Leite vinha num saco. Ou então o leiteiro entregava em casa, em garrafas de vidro.

Cozinhava-se com banha de porco, depois óleo em latas de ferro. Toda dona-de-casa tinha uma lata de banha debaixo da pia.

O barbeador era de metal, e a lâmina era trocada de vez em quando. Mas só a lâmina.

As camas tinham suporte para mosquiteiro.

As casas tinham quintais. Os quintais tinham sempre uma laranjeira, ou uma pereira, ou um pessegueiro e comíamos fruta no pé. Ou lutávamos para pegar o que caia no quintal do vizinho, que tinha um muro baixo, não era todo fechado, lacrado e com arame farpado.

Minha vó tinha fogão a lenha.
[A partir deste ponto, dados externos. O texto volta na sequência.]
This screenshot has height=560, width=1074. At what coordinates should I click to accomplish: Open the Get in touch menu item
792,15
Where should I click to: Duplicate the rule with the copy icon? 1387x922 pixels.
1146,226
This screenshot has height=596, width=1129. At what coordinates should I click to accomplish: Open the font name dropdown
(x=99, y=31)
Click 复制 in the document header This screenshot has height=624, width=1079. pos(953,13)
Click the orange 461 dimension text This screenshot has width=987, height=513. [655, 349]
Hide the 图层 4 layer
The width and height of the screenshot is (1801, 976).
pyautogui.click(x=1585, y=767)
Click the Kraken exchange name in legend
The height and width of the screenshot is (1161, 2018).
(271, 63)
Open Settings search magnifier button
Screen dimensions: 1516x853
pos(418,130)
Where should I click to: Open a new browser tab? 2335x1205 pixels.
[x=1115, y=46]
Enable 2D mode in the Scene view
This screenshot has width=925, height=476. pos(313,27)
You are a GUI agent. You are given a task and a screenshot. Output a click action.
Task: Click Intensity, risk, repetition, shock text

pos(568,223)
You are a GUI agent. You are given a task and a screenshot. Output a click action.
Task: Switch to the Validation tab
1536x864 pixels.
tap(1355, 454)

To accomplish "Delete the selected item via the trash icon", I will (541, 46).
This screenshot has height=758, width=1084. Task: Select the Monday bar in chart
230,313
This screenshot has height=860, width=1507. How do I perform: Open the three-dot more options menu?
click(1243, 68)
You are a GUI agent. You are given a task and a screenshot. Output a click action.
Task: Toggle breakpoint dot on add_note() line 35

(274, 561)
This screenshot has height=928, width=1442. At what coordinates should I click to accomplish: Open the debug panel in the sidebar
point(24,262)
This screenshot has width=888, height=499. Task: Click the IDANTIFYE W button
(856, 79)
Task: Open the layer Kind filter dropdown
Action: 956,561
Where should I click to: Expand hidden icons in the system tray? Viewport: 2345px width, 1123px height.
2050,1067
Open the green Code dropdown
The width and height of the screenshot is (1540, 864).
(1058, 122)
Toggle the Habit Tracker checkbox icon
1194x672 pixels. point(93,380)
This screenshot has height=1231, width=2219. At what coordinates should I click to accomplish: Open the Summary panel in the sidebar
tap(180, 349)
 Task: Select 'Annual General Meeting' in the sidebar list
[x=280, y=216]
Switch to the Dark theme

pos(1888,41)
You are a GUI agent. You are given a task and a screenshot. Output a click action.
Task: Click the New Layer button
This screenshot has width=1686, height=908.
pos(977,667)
E compotas caseiras abarrotando a despensa. E chimia de abóbora, e uvada, e pão de casa.

O café passava pelo coador de pano. As ruas cheiravam a café. Chaleira apitava. O que há com as chaleiras de hoje que não apitam?

As lojas de discos vendiam long plays e fitas K7. Supimpa era ter um três-em-um: toca-disco, toca-fita e rádio. Dizia-se ’supimpa’, que significa ‘bacana’. Pois é, dizia-se ‘bacana’, saca? Os telefones tinham disco. Discava-se para alguém. Depois, punha-se o aparelho no gancho. Telefone tinha gancho. E fio. Celular só existia no seriado Jornada Nas Estrelas, ou no telefone sapato do Agente 86.

Se o seu filho estivesse no quarto dele e você no seu escritório, você dava um berro pra chamar o guri, em vez de mandar um e-mail ou um recado pelo MSN. Estou falando de outro milênio, é verdade. Mas o século passado foi ontem! Isso tudo acontecia há apenas 20 ou 25 anos, não mais do que o espaço de uma geração.

Agora, cremos que a vida ficou muito melhor.Tudo era mais demorado, mais difícil, mais trabalhoso.
Então por que engolimos o almoço? Então por que estamos sempre atrasados?
Então por que ninguém mais bota cadeiras na calçada?
Alguém pode me explicar onde foi parar o tempo que ganhamos?